L’assoluzione è stata pronunciata dalla Corte d’appello di Messina mercoledì scorso, nell’ambito del processo ' Terzo Livello'. L’accusa è convinta che Clemente faccia parte di un comitato d’affari in grado di fare pressione su uffici comunali o aziende partecipate in modo che le istanze avanzate dagli imprenditori considerati “amici” avessero esito positivo. Il tutto per acquisire consenso anche in prospettiva elettorale. Le accuse sembrano subito abnormi. Anche perché quanto contenuto nelle carte non trova riscontro nei fatti. A partire dalle intercettazioni, in alcuni casi carenti, in altri stravolte nel loro significato. Clemente finisce ai domiciliari a causa dell’accusa di associazione a delinquere. Il giorno dell’arresto, il 2 agosto 2018, si trova a Roma per lavoro. Titolare di un’azienda, si sta occupando di un appalto milionario per il pubblico. Ma lo stesso viene revocato nella stessa giornata, circa sei ore dopo. Quattro agenti della Dia fanno irruzione nella sua stanza d’albergo, per poi essere identificato e ficcato in un’auto per arrivare fino a Messina. Un viaggio lunghissimo, con la lettura dell’ordinanza come unico svago. «Nello stesso giorno - si legge in una nota dei suoi difensori, Nunzio Rosso e Tommaso Autru Ryolo veniva diffusa l’intervista di uno degli investigatori che, tra l’altro, evidenziava trattarsi di un indagine da manuale con metodo poliziesco, manifestando l’orgoglio per indagini così chiare e semplici e la grande professionalità di coloro che avevano fatto luce grazie ad investigatori illuminati». L’interrogatorio di garanzia si volge il giorno dopo. Clemente non ha potuto leggere null’altro che qualche pagina dell’ordinanza di custodia cautelare, piena zeppa di conversazioni inutili o stravolte, e senza aver potuto parlare con il proprio avvocato.
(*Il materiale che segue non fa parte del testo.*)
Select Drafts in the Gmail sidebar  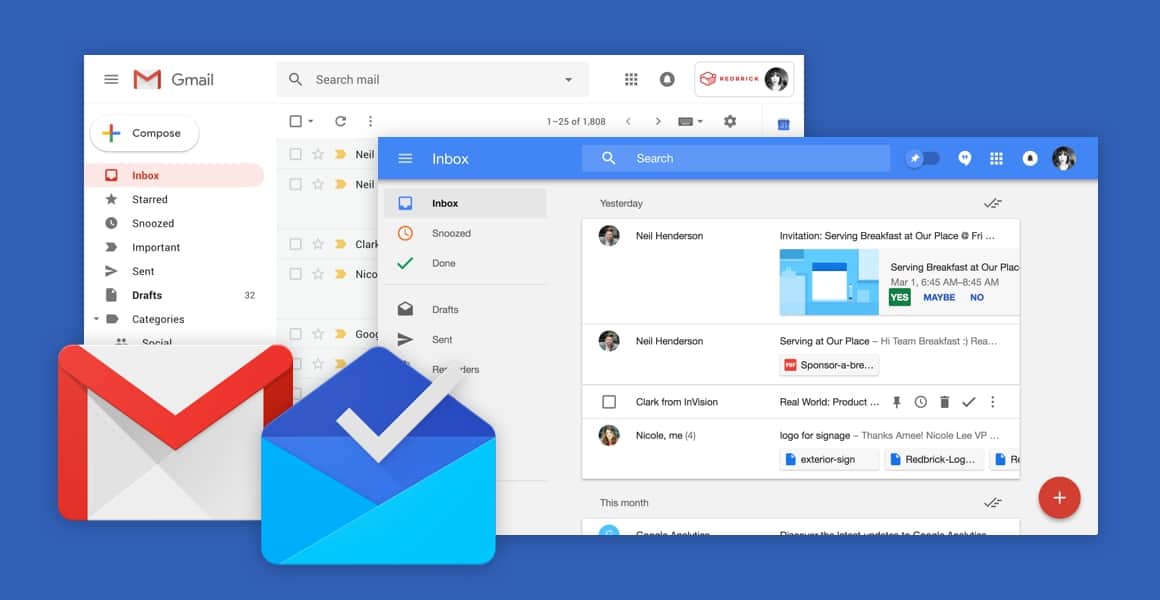[147, 295]
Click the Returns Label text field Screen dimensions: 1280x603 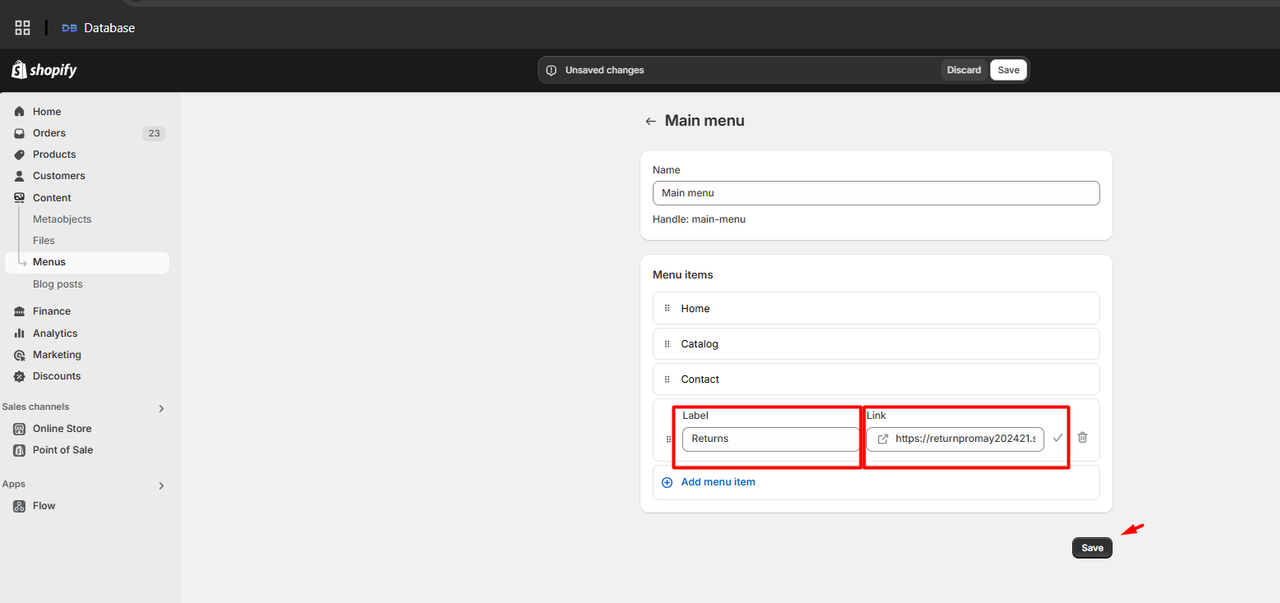coord(770,439)
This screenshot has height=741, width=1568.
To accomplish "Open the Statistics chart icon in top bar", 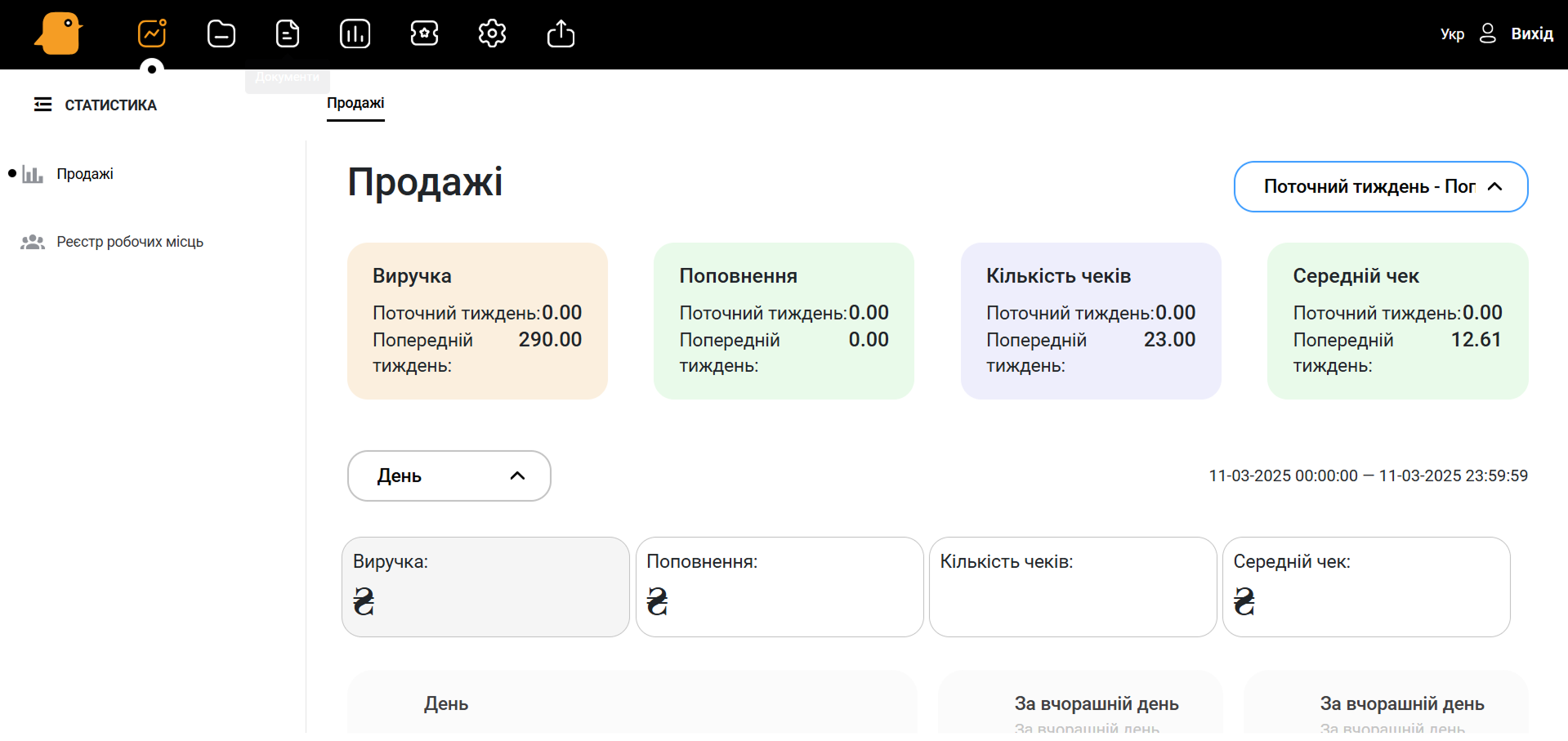I will (x=152, y=34).
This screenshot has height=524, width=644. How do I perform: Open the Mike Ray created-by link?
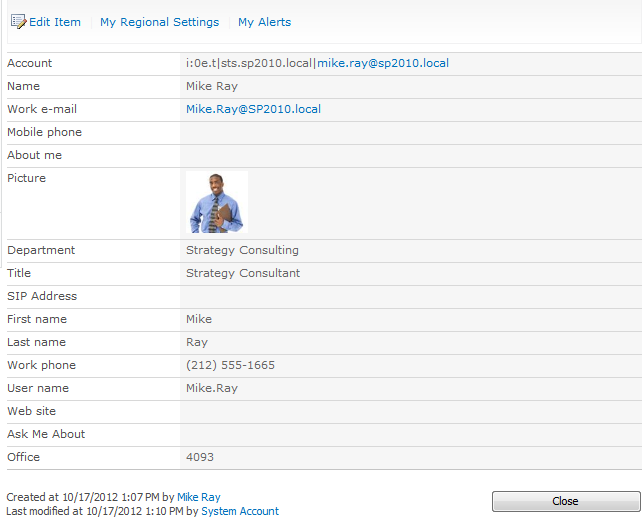pos(198,497)
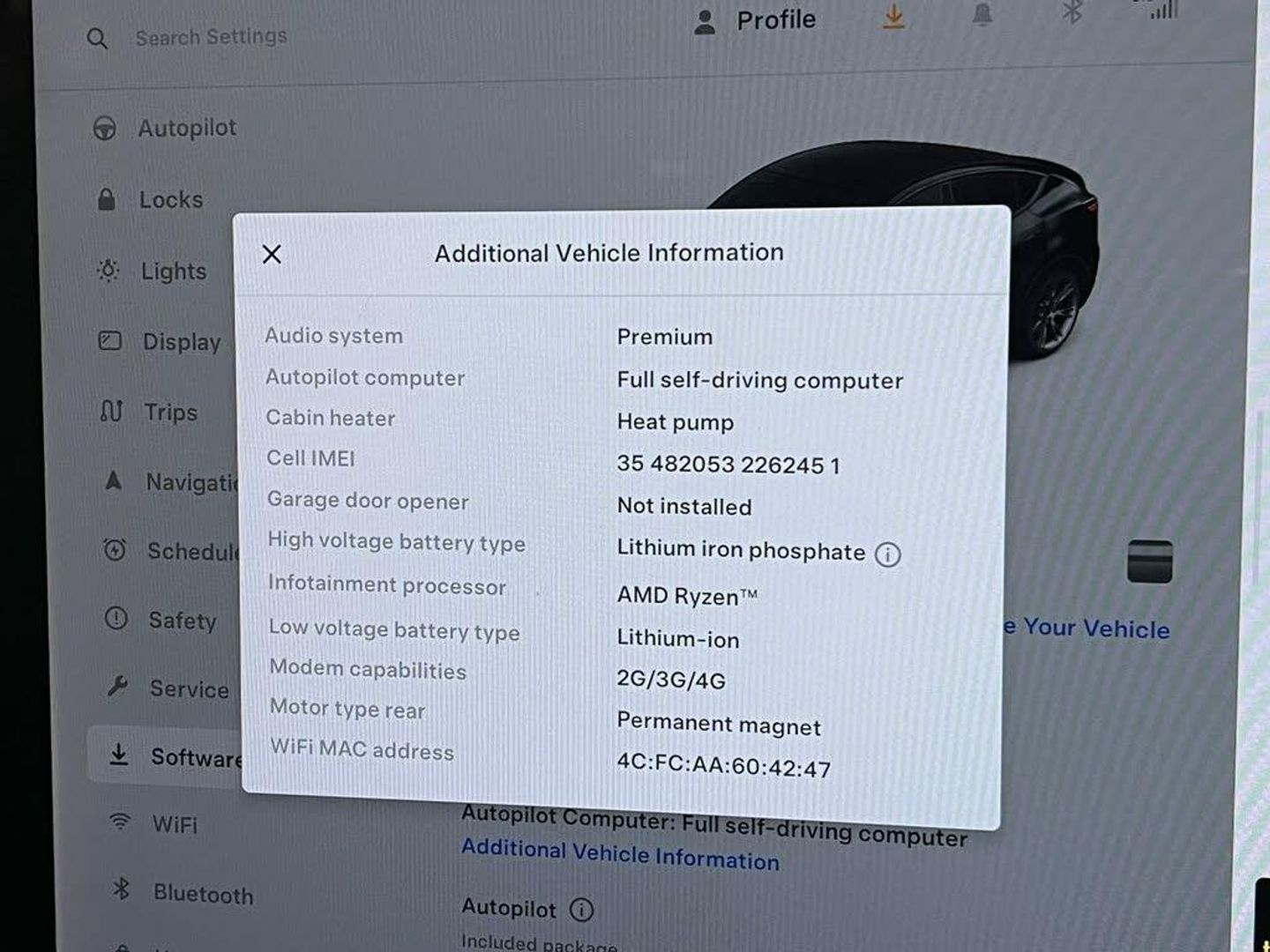1270x952 pixels.
Task: Select the Search Settings field
Action: point(211,37)
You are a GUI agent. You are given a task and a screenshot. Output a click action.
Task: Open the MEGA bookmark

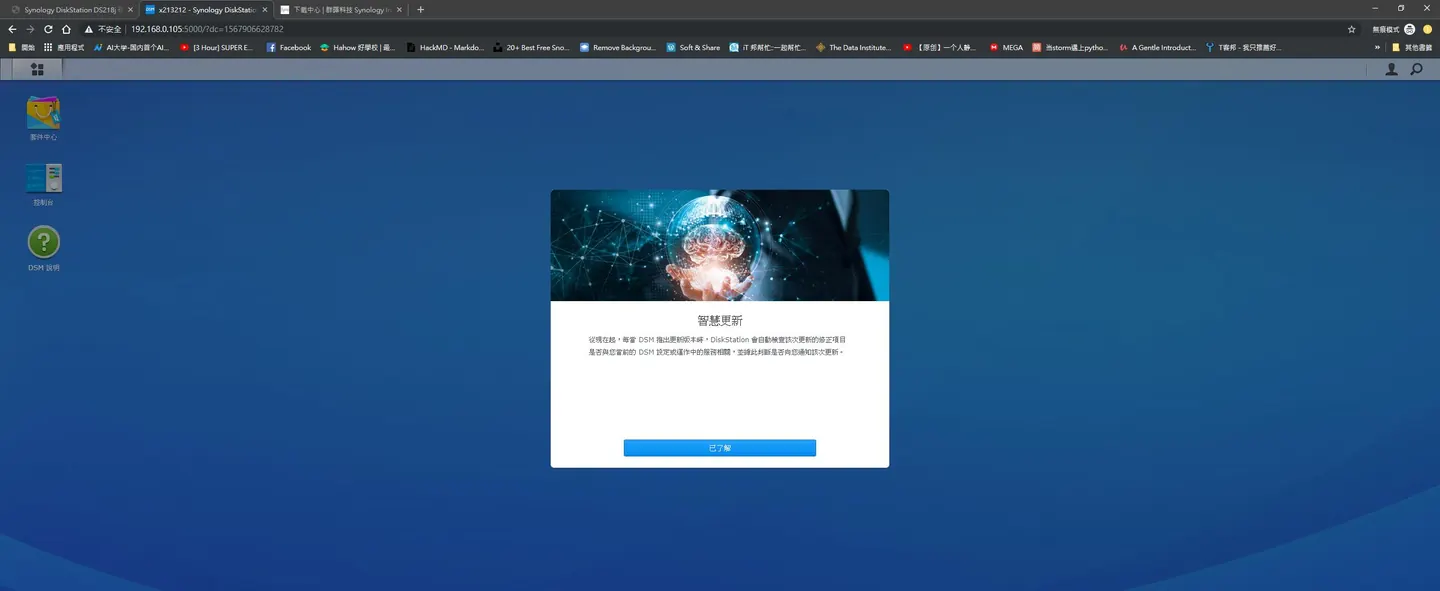point(1006,47)
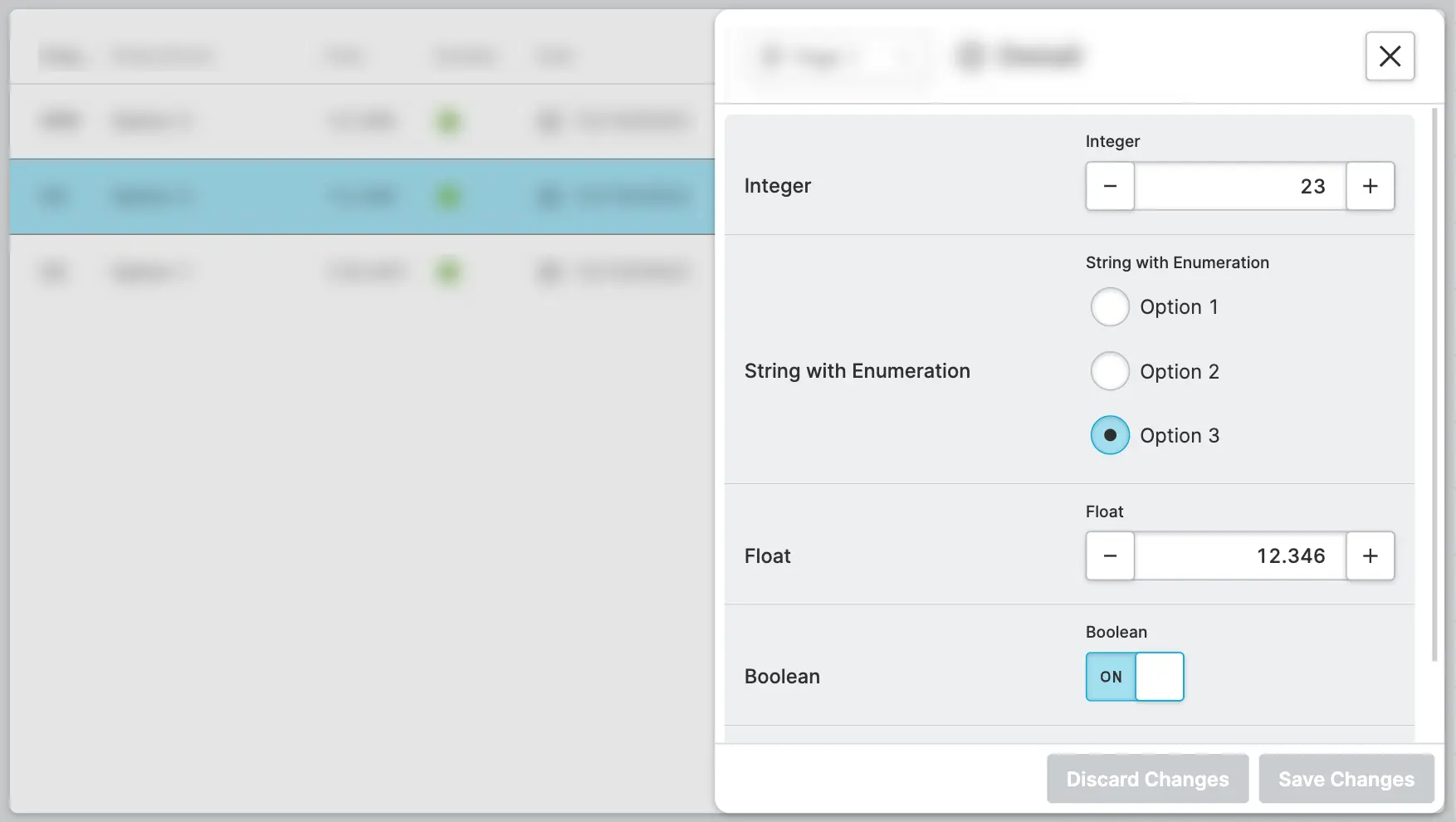The image size is (1456, 822).
Task: Choose the Option 2 radio button
Action: [1110, 371]
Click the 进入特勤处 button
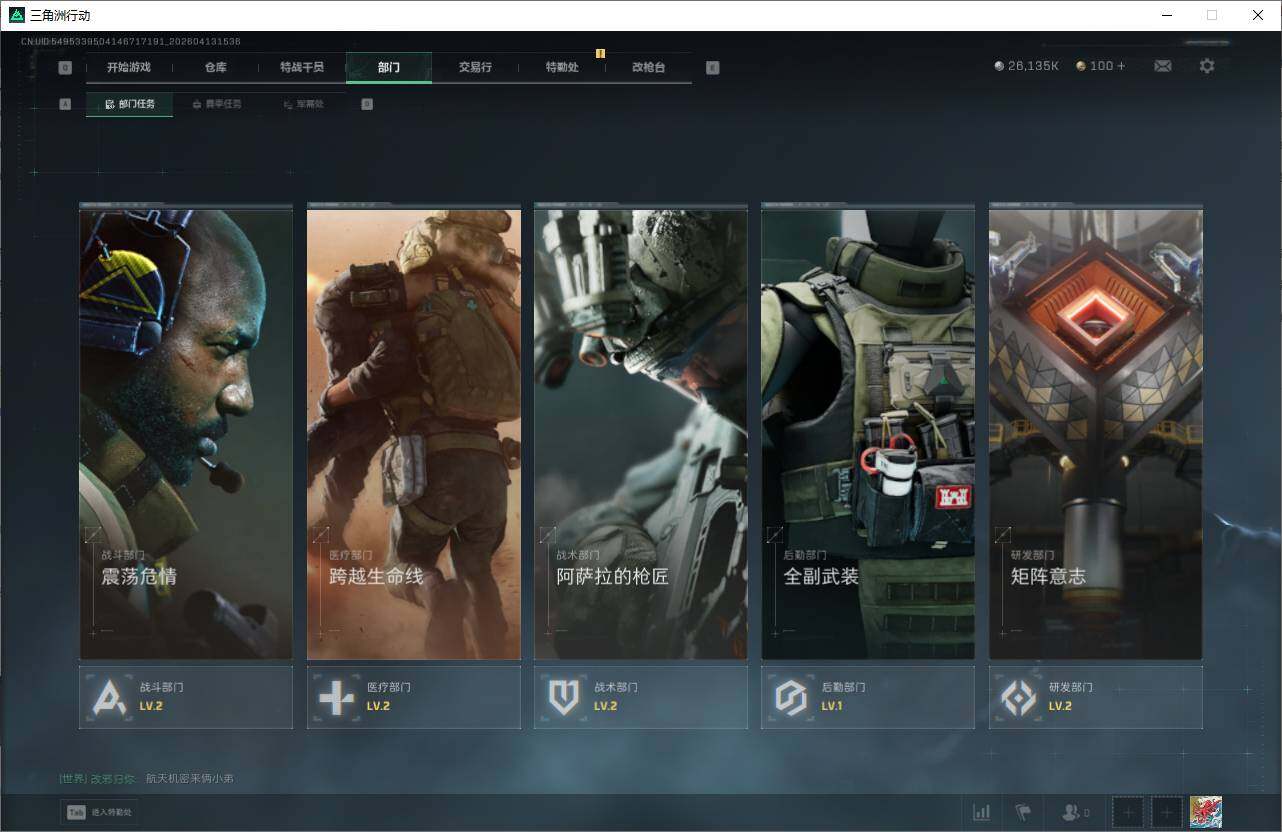Viewport: 1282px width, 832px height. tap(100, 812)
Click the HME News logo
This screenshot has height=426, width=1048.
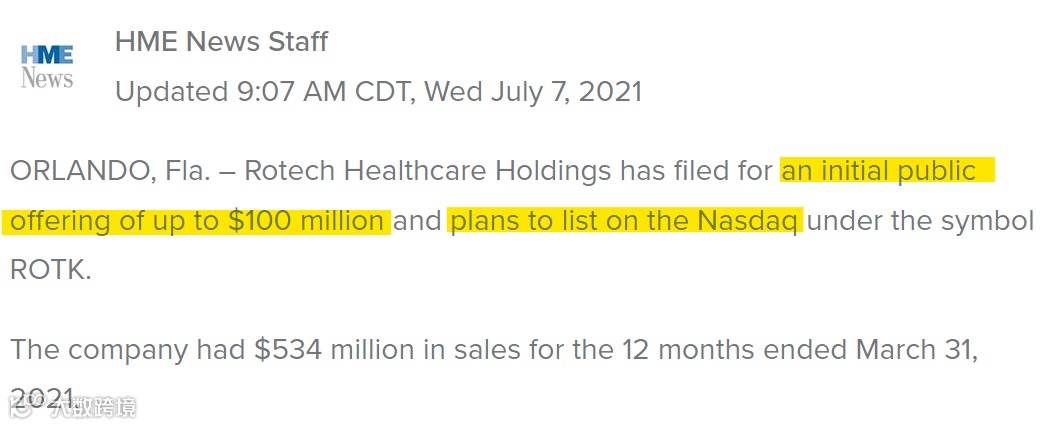(47, 67)
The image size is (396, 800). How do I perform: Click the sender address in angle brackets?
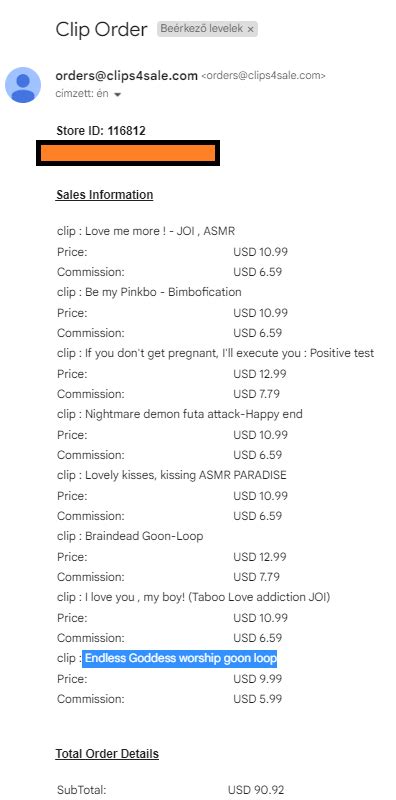click(x=263, y=77)
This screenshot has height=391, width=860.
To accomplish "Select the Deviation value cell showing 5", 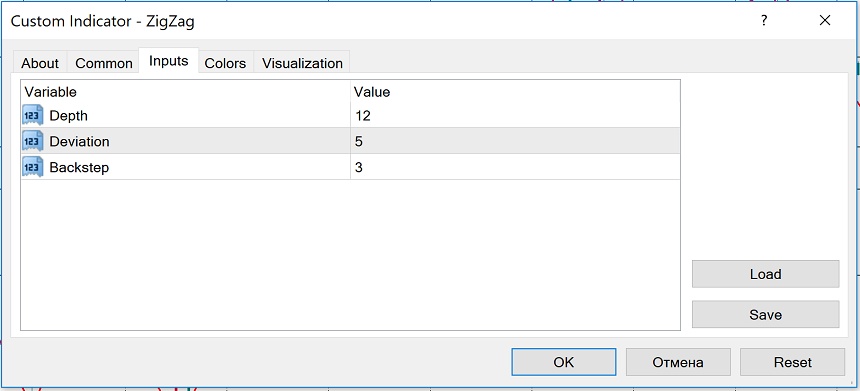I will 515,141.
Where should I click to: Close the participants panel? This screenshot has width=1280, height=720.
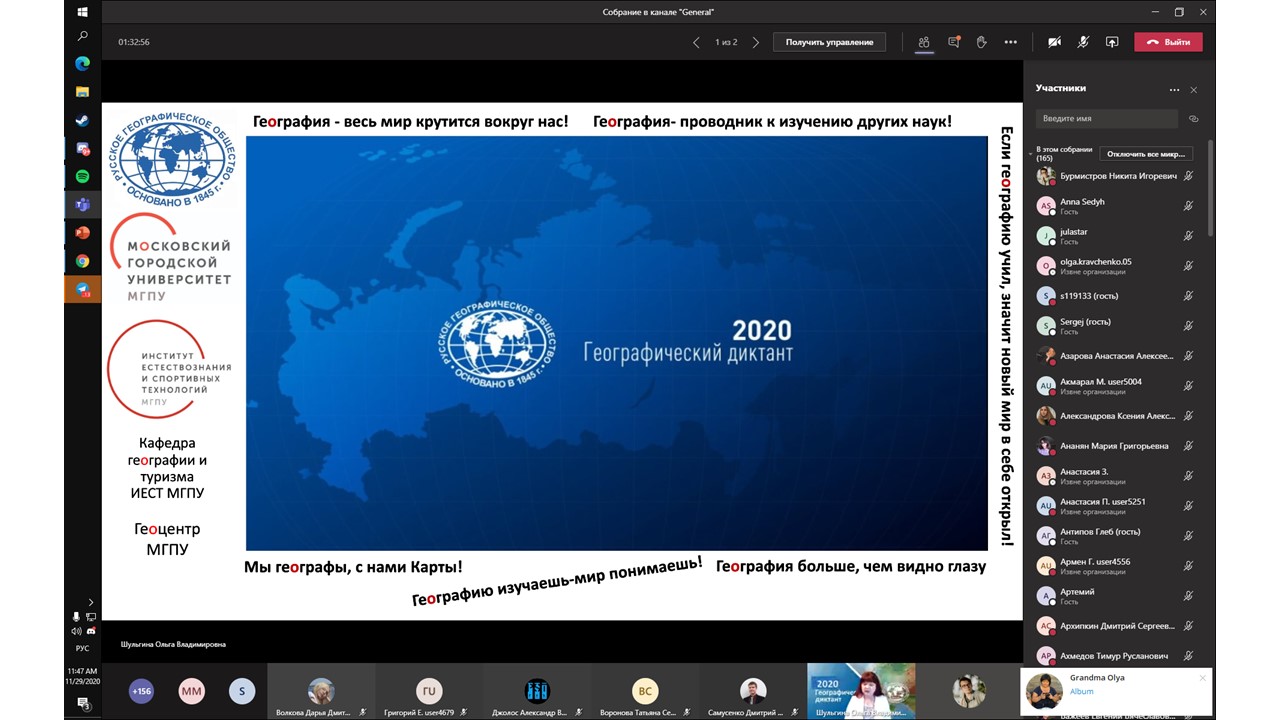(x=1193, y=89)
Non ha potuto parlare con il suo avvocato e arriva davanti al gip, dunque, completamente impreparato. L’ingegnere si limita a pronunciare molti «non ricordo». Nelle tre settimane ai domiciliari, però, ha tempo di leggere tutto. E di rendersi conto delle stranezze dell’inchiesta.

Quelle stranezze decide di portarle davanti al giudice del Riesame, dove si svolge il primo vero contraddittorio. L’esito è esemplare: l’arresto viene considerato illegittimo, perché manca la gravità indiziaria. E la Procura decide di non impugnare la decisione. I giudici, nelle loro motivazioni, parlano chiaro: la ricostruzione della Procura «non appare sostenibile seppur con il grado di qualificata probabilità richiesto dal contesto cautelare». Anzi, più che sottolineare una sua complicità con l’imputata principale del processo, dimostra la sua distanza da tali logiche. Ciò nonostante, il pm decide di chiedere - ed ottiene - il rinvio a giudizio. Il primo grado finisce con un’assoluzione per il reato associativo e da uno dei due episodi di reato contro la pubblica amministrazione per insussistenza del fatto, pronunciando condanna per l’altro. Tocca, dunque, aspettare un nuovo processo. Che si è concluso mercoledì, con il riconoscimento della sua totale estraneità ai fatti. Una gioia, certo, ma nel frattempo la sua azienda è costretta a dichiarare fallimento. E per la sua assoluzione i titoli di giornali sono meno roboanti rispetto a quelli del suo arresto. «Questa è una delle tante vicende giudiziarie dolorose che se da un lato deve consolidare la fiducia nel senso di giustizia ( che alla fine nella maggioranza dei casi viene resa), dall’altro conduce a serie riflessioni sui tempi della giustizia e sulle conseguenze connesse al coinvolgimento in un procedimento penale specie ove siano intervenuti provvedimenti privativi della libertà - commentano oggi gli avvocati -. Nel frattempo, invero, Clemente è stato arrestato ( e non doveva esserlo), processato e condannato ( ed oggi possiamo dire che non era la soluzione corretta). In tali vesti ( arrestato, imputato e condannato) - continuano i difensori - è apparso sui mezzi di informazione con particolare risonanza e clamore; è stato visto in famiglia e nel mondo delle sue relazioni personali e sociali, spesso con qualche forma più o meno velata di distanziamento, travolto nel suo lavoro a causa dei risvolti e dalle conseguenze della esistenza del processo a carico e dell’arresto. Clemente ha pagato tanto, moltissimo, troppo per un debito rivelatosi non esistente».